On peut noter un parallélisme avec la création d’Israël qui, en plus de la Nakba (l’exil forcé des Palestiniens), a entrainé la mise sous apartheid de ceux qui sont restés. De ce fait, Israël et les États-Unis apparaissent comme des frères jumeaux. Les deux peuples ont subi une persécution religieuse, voire un génocide pour les Juifs, dans une Europe chrétienne et antisémite, mais n’ont pas hésité en retour à en commettre un contre la population souche qu’ils ont trouvée sur ce qu’ils considèrent comme leur « Terre promise ».
Pour un auteur comme George Corm, ces racines communes sont un facteur clé qui explique que les groupes de pression impliqués soient aussi puissants. Le regain de lecture littéraliste de l’Ancien Testament et le poids électoral des nouveaux évangélistes aux États-Unis, totalement favorables à la cause des Juifs en Terre promise, n’ont fait que renforcer la proximité idéologique entre les deux pays. Ce courant évangéliste, dont est issu l’actuel ambassadeur américain en Israël, appuie sans restriction la colonisation des terres occupées depuis 1967 et s’oppose à toute création d’un État palestinien, sans s’embarrasser d’aucune considération de droit international. D’un point de vue historique, on peut considérer que Donald Trump n’est que le reflet caricatural de ce messianisme.

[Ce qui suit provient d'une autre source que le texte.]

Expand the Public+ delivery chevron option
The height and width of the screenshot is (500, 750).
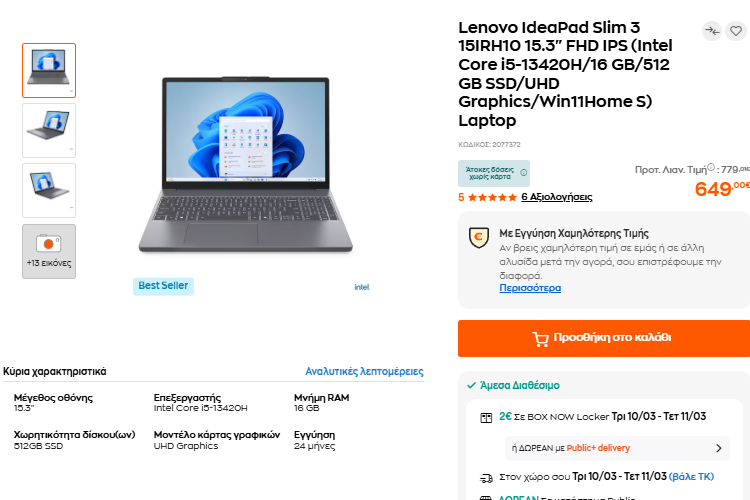718,448
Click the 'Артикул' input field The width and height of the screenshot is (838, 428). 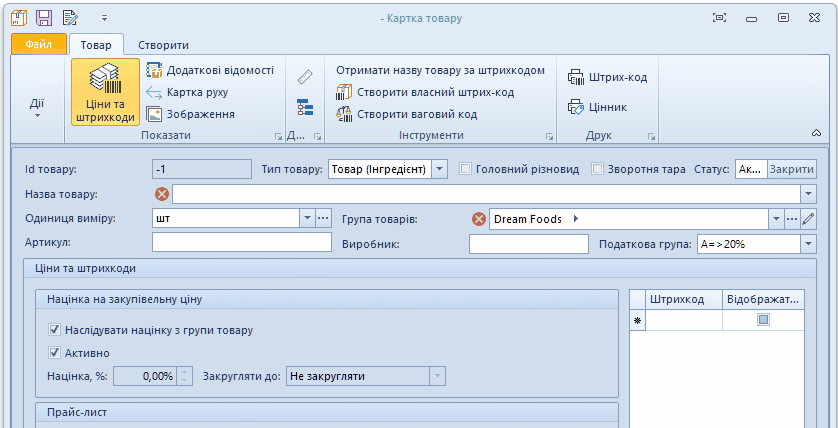click(x=241, y=243)
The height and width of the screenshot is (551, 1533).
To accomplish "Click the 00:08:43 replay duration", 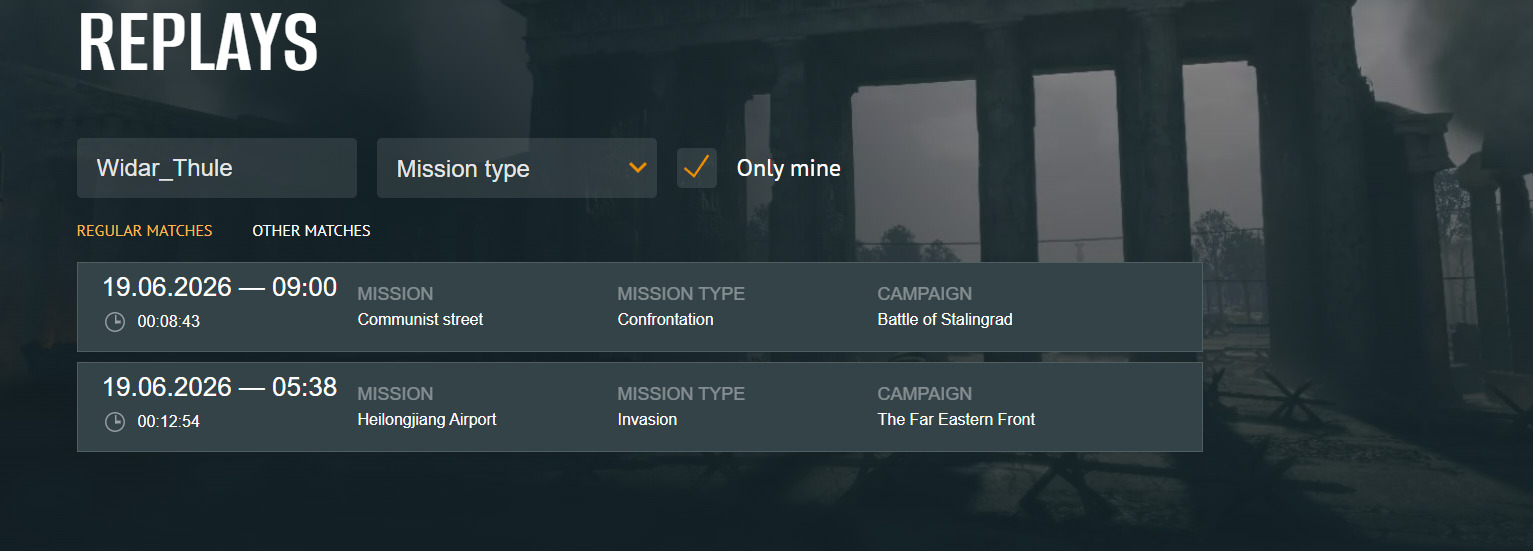I will pyautogui.click(x=169, y=322).
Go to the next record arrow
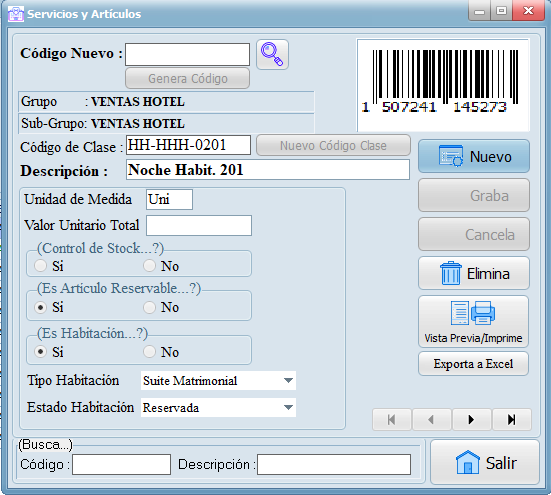This screenshot has width=551, height=495. [471, 419]
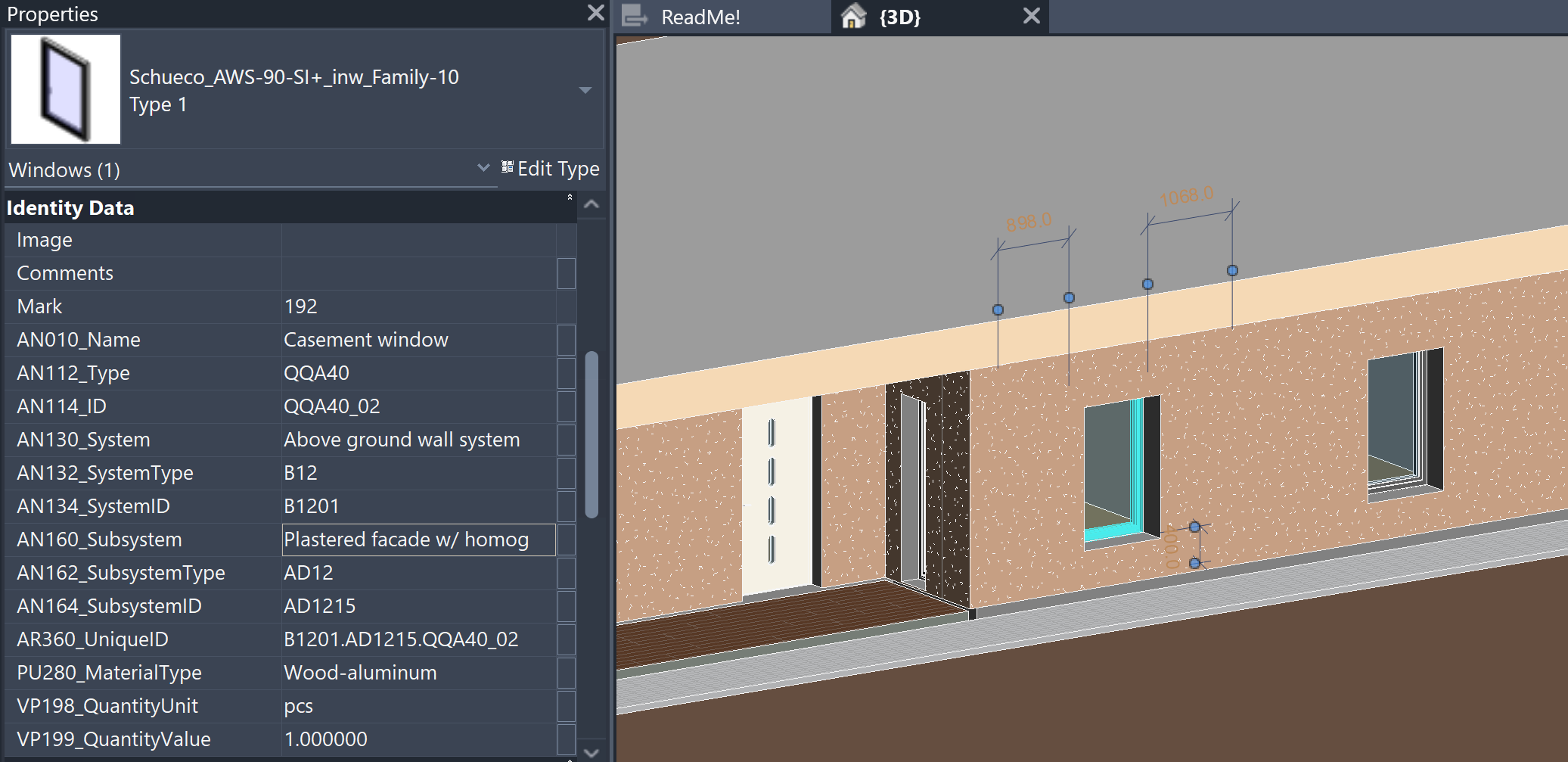Click the 1068.0 dimension text
Viewport: 1568px width, 762px height.
pyautogui.click(x=1186, y=196)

Leur soutien à Israël a en réalité des motivations eschatologiques. Dans leur vision du monde, le retour des Juifs en Palestine accélérerait la venue du Messie et la fin du monde. C’est un soutien paradoxal, à la limite antisémite, puisque l’apparition du Messie devrait entraîner la conversion des Juifs ou leur extermination.
Ce soutien inconditionnel à Israël – qui le place au-dessus des normes internationales – est une forme inversée d’antisémitisme, parce que faisant des Juifs une catégorie de l’humanité à part. « Après avoir fait collectivement des Européens de confession juive le repoussoir du mal de vivre provoqué par la modernité, la culture européenne et américaine en fait aujourd’hui, tout autant, mais de façon inverse, une catégorie à part de l’humanité », relève George Corm.
D’après les sondages, pour la première fois, une majorité d’Américains sont plus favorables aux Palestiniens qu’à Israël. Suffisant pour inverser la mainmise du lobby juif sur la politique étrangère américaine ? Rien n’est moins sûr ! L’histoire nous a appris qu’une minorité peut confisquer durablement le pouvoir ou le manipuler à sa guise.